Schließlich klingt aus Bönings Werk ein subtiler, doch nicht zu überhörender Grundton, der in der Öffentlichkeit als miteinander geteiltem Kommunikationsraum von Medien und Publikum auch noch für unseren heutigen Umgang mit journalistischen Medien Gültigkeit besitzt. Sozusagen als obligater „Gefallen“ an die Presse seitens ihrer Leser/innen, der ihr selbst seit jeher gebührt und ihren Rezipient/innen zudem gut zu Gesicht steht: Ein bedeutender Anteil der Interpretation und Wirkung des Rezipierten als einem „Substrat der Geschichtsschreibung“ (S. 407) hängt letztlich von einem kritischen, auf unterschiedliche Informationen neugierigen und vom Text unabhängig selbst denkenden Lesepublikum ab: so schon in jener voraufklärerischen Zeit, in der – wie die Studie verdeutlicht – die medialen Grundlagen hierfür geschaffen wurden, aber auch ganz besonders heute, vier Jahrhunderte danach.

Anmerkungen:
1 Johannes Burkhardt, Der Krieg der Kriege. Eine neue Geschichte des Dreißigjährigen Krieges, Stuttgart 2018; Hans Medick, Der Dreißigjährige Krieg. Zeugnisse vom Leben mit Gewalt, Göttingen 2018; Georg Schmidt, Die Reiter der Apokalypse. Geschichte des Dreißigjährigen Krieges, München 2018; Herfried Münkler, Der Dreißigjährige Krieg. Europäische Katastrophe, deutsches Trauma 1618–1648, Reinbek 2017; Peter H. Wilson, Der Dreißigjährige Krieg. Eine europäische Tragödie, Darmstadt 2017.

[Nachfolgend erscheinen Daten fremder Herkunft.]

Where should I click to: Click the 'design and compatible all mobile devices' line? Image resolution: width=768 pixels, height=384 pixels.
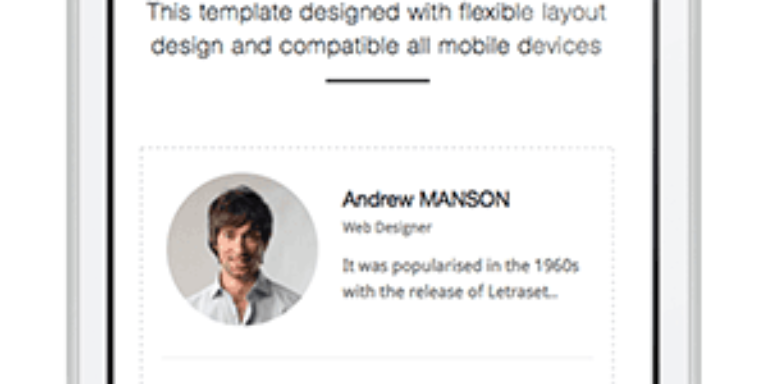click(376, 47)
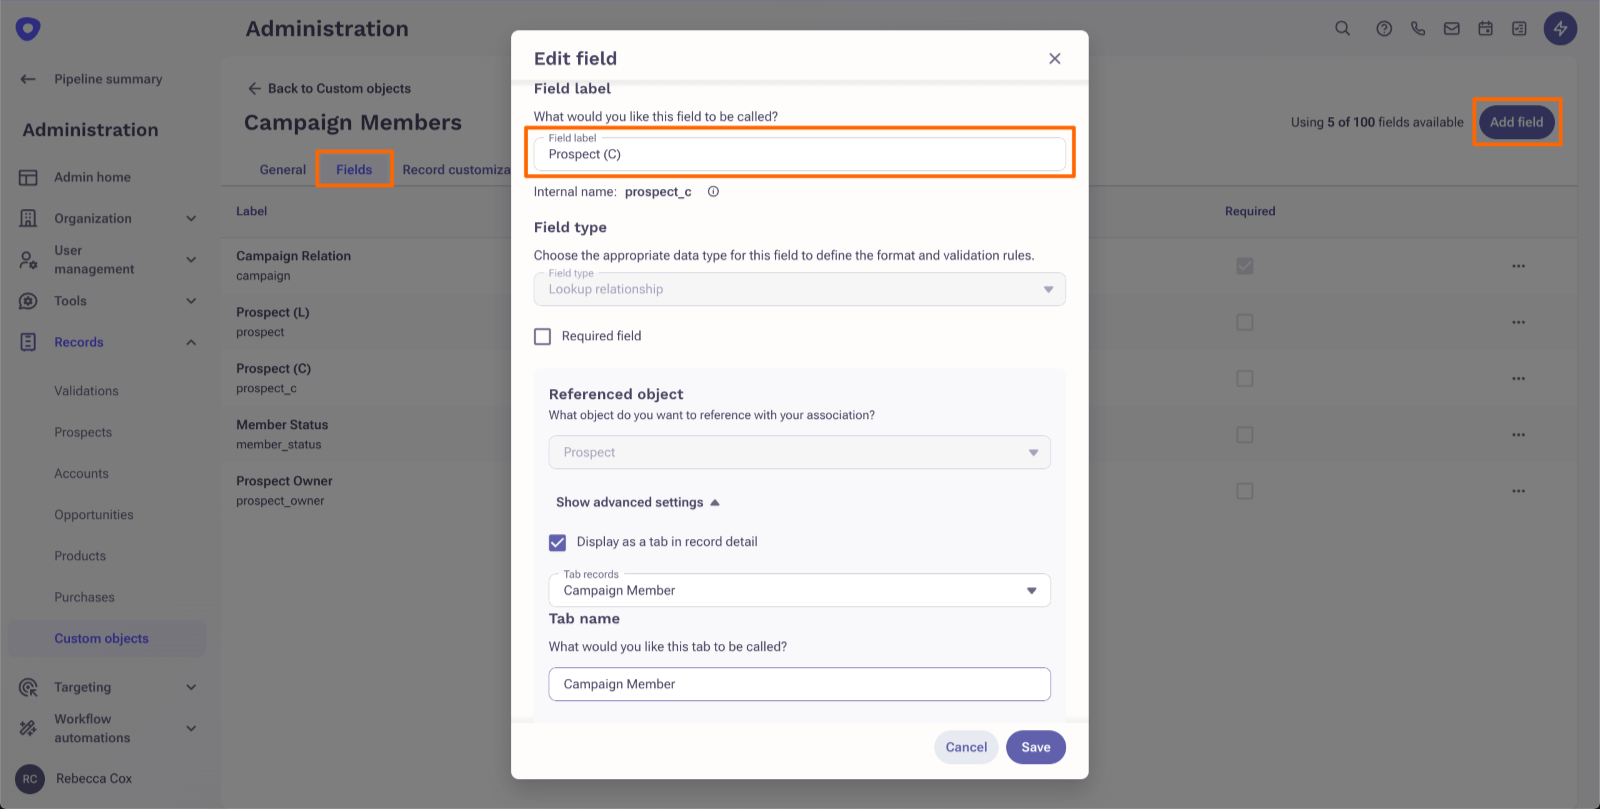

2 Anton Gindely, Geschichte des Dreißigjährigen Krieges. In drei Abteilungen, Leipzig 1882–1884; Ricarda Huch, Der Dreißigjährige Krieg, 2 Bde., Leipzig 1957 (zuerst 1912–1914 in drei Bänden erschienen unter dem Titel „Der große Krieg in Deutschland“); Moriz Ritter, Deutsche Geschichte im Zeitalter der Gegenreformation und des Dreißigjährigen Krieges (1555–1648), 3 Bde., Stuttgart 1889–1908.